The Economics of the Silk Road Economic Belt

On 20 October 2015, RUSI held a day-long workshop in Almaty, Kazakhstan, in collaboration with KIMEP University and the Friedrich Ebert Stiftung (FES). The focus of the workshop was the economics behind the Chinese Silk Road Economic Belt (SREB) and its impact in Central Asia. The key areas of discussion examined the potential benefits that the SREB could bring to participating countries, the integration of the SREB with other economic projects and the various funding mechanisms through which the SREB will be financed. The workshop brought together participants from Almaty, Astana, London, Beijing, Shanghai, New Delhi and Russia, including representatives from academia, the private sector and think tanks.

The first session discussed the real benefits of the SREB to both China and participating countries along the road. There is a risk that the SREB will simply turn Eurasia into a set of transport routes emanating from China, aimed at increasing the volume of Chinese goods going to Europe. Other than transit fees, China has not made it explicitly clear as to what other value participating in the SREB can add to economic development. Special economic and free-trade zones are one opportunity, such as that of Khorgos on the border of Kazakhstan and China, or those planned for Pakistan. However, the extent to which these are benefitting Central Asia is still unclear, and those for Pakistan are still under discussion. Kazakhstan’s side of this free-trade zone is noticeably less developed than that of China’s, highlighting that not all of these projects are implemented to meet maximum potential.

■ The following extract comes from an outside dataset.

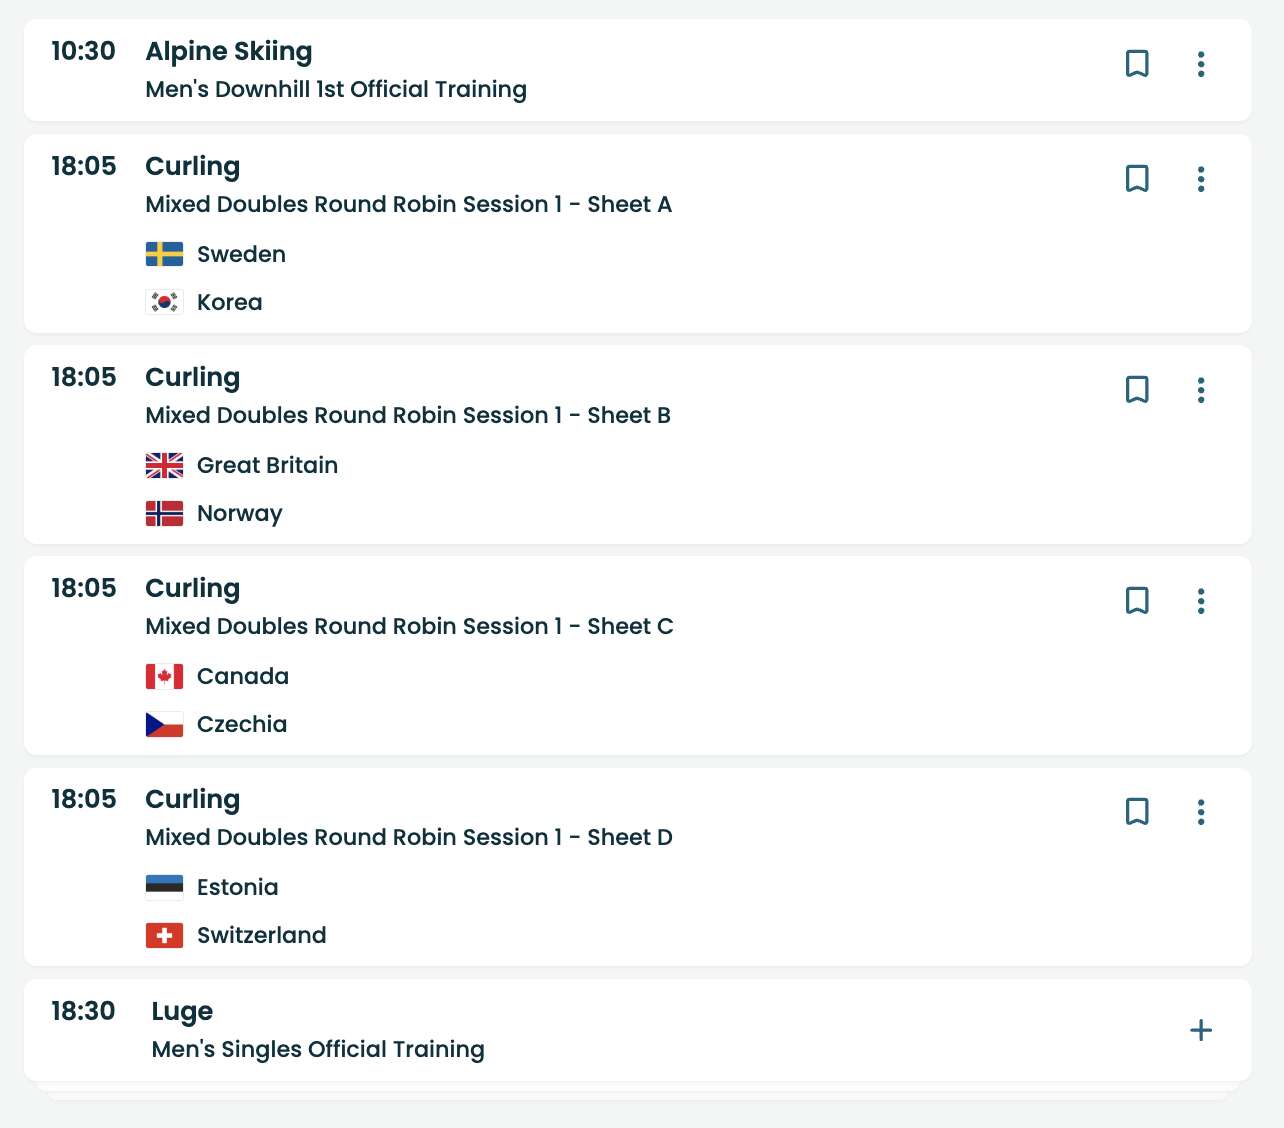The image size is (1284, 1128).
Task: Bookmark the Alpine Skiing Men's Downhill event
Action: pos(1137,64)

Furthermore, China’s emphasis on connectivity as a key goal of the SREB runs the risk of over-emphasising railway development as an end goal, since not all goods are cost-effective to transport by rail. High-value goods are the ideal product: one participant from Kazakhstan noted that Kazakhstan Temir Zholy, the national railway operator, had begun transporting Apple products from China, cutting down delivery time from sixty days (by sea) to eighteen days (by rail). For the SREB project to be successful, therefore, both Xinjiang, the northwestern Chinese province, and the countries along the Silk Road route need to increase their high-tech manufacturing capacity to produce these high-value goods for transport, neither of which are currently visible.

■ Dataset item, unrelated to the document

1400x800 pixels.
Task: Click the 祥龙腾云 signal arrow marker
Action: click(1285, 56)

Understanding  of  the  project  has  been  limited  by  Beijing’s  vagueness  on  practical implementation. The Chinese government’s ‘Visions and Actions on Jointly Building Silk Road Economic Belt and 21st Century Maritime Silk Road’ strategy paper, published by the National Development and Reform Commission (NDRC), emphasises the objectives of the SREB, such as connectivity and greater financial integration. However, it does not give practical detail on how this will be achieved. This approach of laying out a grand vision without detail is typical of the Chinese government. So far there is not even a formally government-endorsed map of the exact routes of the SREB.

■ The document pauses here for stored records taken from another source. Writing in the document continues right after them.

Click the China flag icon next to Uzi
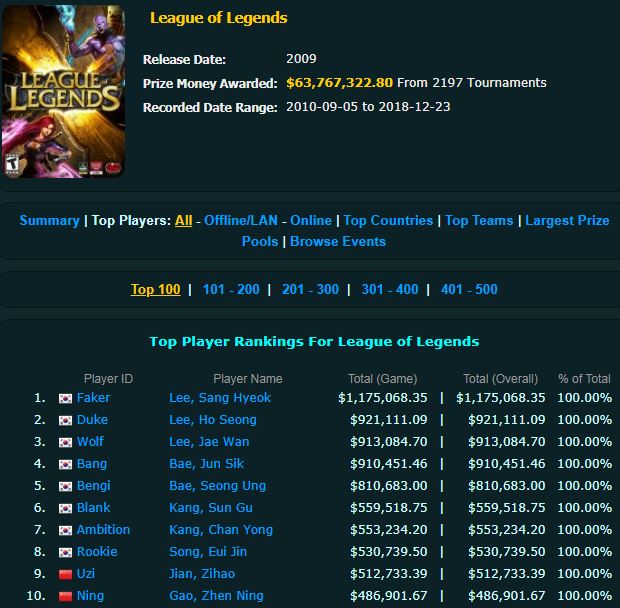Screen dimensions: 620x608 pos(65,574)
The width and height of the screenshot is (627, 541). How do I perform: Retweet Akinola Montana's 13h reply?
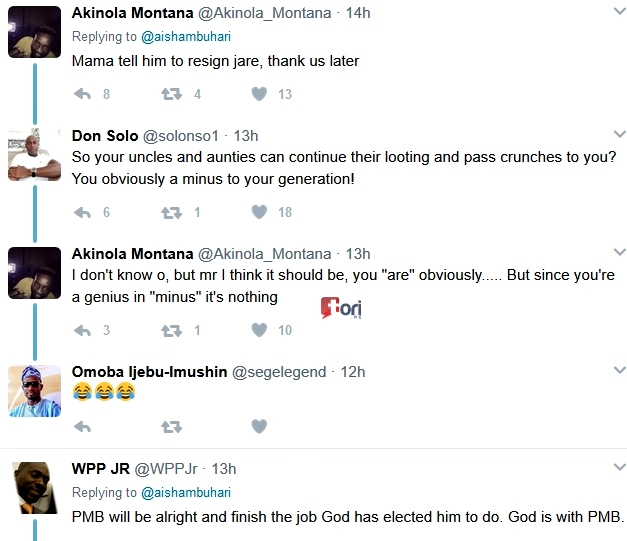(171, 330)
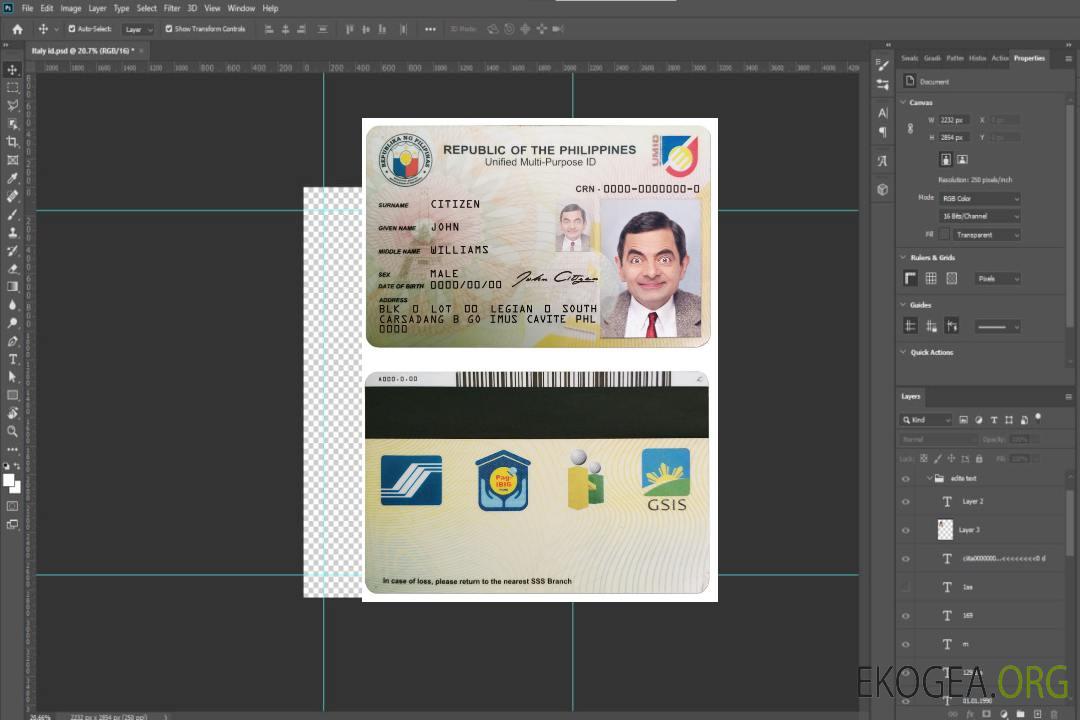This screenshot has height=720, width=1080.
Task: Click the foreground color swatch
Action: pos(9,480)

The workshop discussion highlighted a potential explanation for this. China’s goal may not be to unpack the details itself but instead to seek ideas and engagement from SREB countries to determine where participation can provide most benefit to them. China does not want to limit its options or jeopardise the project’s ‘inclusivity’ by over-defining its approach. There is an opportunity, therefore, for countries along the SREB to provide proposals back to China. However, there are some practical questions that China will need to address. Although its open-
ended encouragement of connectivity is central to the SREB, certain political and geographical difficulties in implementing this are so far unresolved. Anyone who has travelled within Central Asia knows the difficulty of flying direct between most regional capitals, while land travel between the countries in the region is hindered by longstanding border disputes.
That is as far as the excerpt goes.